* C$ jumps after Canadian rate cut, but down from Monday
* BoC cuts rates 50 bps to 1.0 percent, as expected
* Government bonds follow U.S. Treasuries lower (Adds details, quote)
By Jennifer Kwan
TORONTO, Jan 20 (Reuters) - The Canadian dollar fell versus the U.S. currency on Tuesday morning as the greenback rallied against a range of currencies, but recovered some losses after the Bank of Canada cut its key overnight lending rate to a 50-year low.
The U.S. dollar hit its strongest level against a currency basket since early December, with some traders crediting euphoria ahead of Barack Obama’s inauguration as U.S. president for increasing short-term demand for the U.S. currency.
At 11:04 a.m. (1604 GMT), the Canadian currency was at C$1.2608 to the U.S. dollar, or 79.31 U.S. cents.
This was up from C$1.2675, or 78.90 U.S. cents shortly before the rate announcement, but still down from C$1.2547 to the U.S. dollar, or 79.70 U.S. cents, on Monday.
The currency may have firmed after the rate decision because a few market players were betting on a larger cut by the central bank, said Michael Gregory, senior economist BMO Capital Markets.
“There was a little, perhaps, disappointment by the market that there wasn’t more of an aggressive move, which of course provides a little support for the Canadian dollar because spreads aren’t as narrow as they otherwise would have been,” he said.
A Reuters poll released late last week predicted the Bank of Canada would cut rates by at least 50 basis points, though one dealer had forecast a cut of 75 basis points.
The Bank of Canada cut its key interest rate to 1 percent, and predicted a period of falling prices this year as a recession takes hold. It signaled that further cuts may be on the horizon, but said it would judge carefully “to what extent further monetary stimulus will be required”.
Going forward, the market will likely expect more cuts, said Gregory.
“At this stage, given the economic numbers in Canada are going to be pretty dismal, pretty ugly over the next few months, the market is definitely pricing in odds of at least a 25 basis point move, perhaps a little more than that,” he said.

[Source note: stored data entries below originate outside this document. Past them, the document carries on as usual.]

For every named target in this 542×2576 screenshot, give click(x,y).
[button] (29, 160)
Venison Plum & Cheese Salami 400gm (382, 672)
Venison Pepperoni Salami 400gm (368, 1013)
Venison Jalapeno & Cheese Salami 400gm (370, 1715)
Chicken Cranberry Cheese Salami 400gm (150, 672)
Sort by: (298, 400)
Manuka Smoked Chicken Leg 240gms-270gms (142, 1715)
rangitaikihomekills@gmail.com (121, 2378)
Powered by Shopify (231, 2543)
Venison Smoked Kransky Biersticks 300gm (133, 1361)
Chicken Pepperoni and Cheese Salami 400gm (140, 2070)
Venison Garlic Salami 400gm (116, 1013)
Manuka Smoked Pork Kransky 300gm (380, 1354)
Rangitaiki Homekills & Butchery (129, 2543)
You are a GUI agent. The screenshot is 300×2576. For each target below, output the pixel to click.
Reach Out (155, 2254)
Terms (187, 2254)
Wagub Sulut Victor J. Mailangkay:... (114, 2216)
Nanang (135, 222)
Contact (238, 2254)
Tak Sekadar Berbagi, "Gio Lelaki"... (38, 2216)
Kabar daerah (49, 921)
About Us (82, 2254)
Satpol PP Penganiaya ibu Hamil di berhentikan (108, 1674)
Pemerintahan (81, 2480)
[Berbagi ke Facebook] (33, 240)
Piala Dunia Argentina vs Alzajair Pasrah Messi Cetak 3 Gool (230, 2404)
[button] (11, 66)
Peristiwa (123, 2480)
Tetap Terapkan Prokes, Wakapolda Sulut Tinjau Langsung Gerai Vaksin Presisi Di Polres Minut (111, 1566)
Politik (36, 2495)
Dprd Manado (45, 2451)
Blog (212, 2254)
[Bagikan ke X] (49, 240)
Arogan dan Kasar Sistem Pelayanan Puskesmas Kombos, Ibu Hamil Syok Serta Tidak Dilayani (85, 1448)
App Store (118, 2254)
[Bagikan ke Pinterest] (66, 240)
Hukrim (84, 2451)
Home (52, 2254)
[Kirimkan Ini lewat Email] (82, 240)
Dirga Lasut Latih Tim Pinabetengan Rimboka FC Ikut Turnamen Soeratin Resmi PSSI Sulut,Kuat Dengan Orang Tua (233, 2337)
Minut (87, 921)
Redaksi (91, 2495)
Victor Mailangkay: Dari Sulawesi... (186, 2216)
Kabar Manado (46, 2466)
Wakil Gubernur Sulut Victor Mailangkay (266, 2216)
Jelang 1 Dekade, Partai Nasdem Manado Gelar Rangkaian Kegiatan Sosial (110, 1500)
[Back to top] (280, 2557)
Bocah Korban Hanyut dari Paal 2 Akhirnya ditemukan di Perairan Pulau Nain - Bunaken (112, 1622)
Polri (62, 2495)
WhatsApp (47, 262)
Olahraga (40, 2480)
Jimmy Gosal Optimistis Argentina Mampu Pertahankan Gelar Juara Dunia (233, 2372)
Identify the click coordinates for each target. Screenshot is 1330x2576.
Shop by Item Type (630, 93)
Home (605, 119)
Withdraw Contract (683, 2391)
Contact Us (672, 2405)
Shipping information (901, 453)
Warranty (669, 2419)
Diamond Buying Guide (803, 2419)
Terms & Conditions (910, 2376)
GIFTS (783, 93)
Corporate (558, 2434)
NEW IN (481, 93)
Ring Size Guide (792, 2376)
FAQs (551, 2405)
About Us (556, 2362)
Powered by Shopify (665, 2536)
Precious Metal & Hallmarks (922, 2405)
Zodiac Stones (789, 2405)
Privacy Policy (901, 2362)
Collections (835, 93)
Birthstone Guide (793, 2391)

On the economic front, the unit was also pressured by manufacturing data on Tuesday that showed the value of Canadian manufacturing shipments plunged by a record 6.4 percent in November from October. [ID:nN20]
Canadian government bond prices were largely lower, following U.S. Treasuries, which sank on supply concerns.
As well, lower bond prices could reflect the disappointment of some market players who were expecting a bigger cut, said Sheldon Dong, fixed income analyst at TD Waterhouse Private Investment.
The two-year bond was down 12 Canadian cents lower to C$103.19 to yield 1.015 percent, while the 10-year bond dropped 68 Canadian cents to C$112.75 to yield 2.698 percent.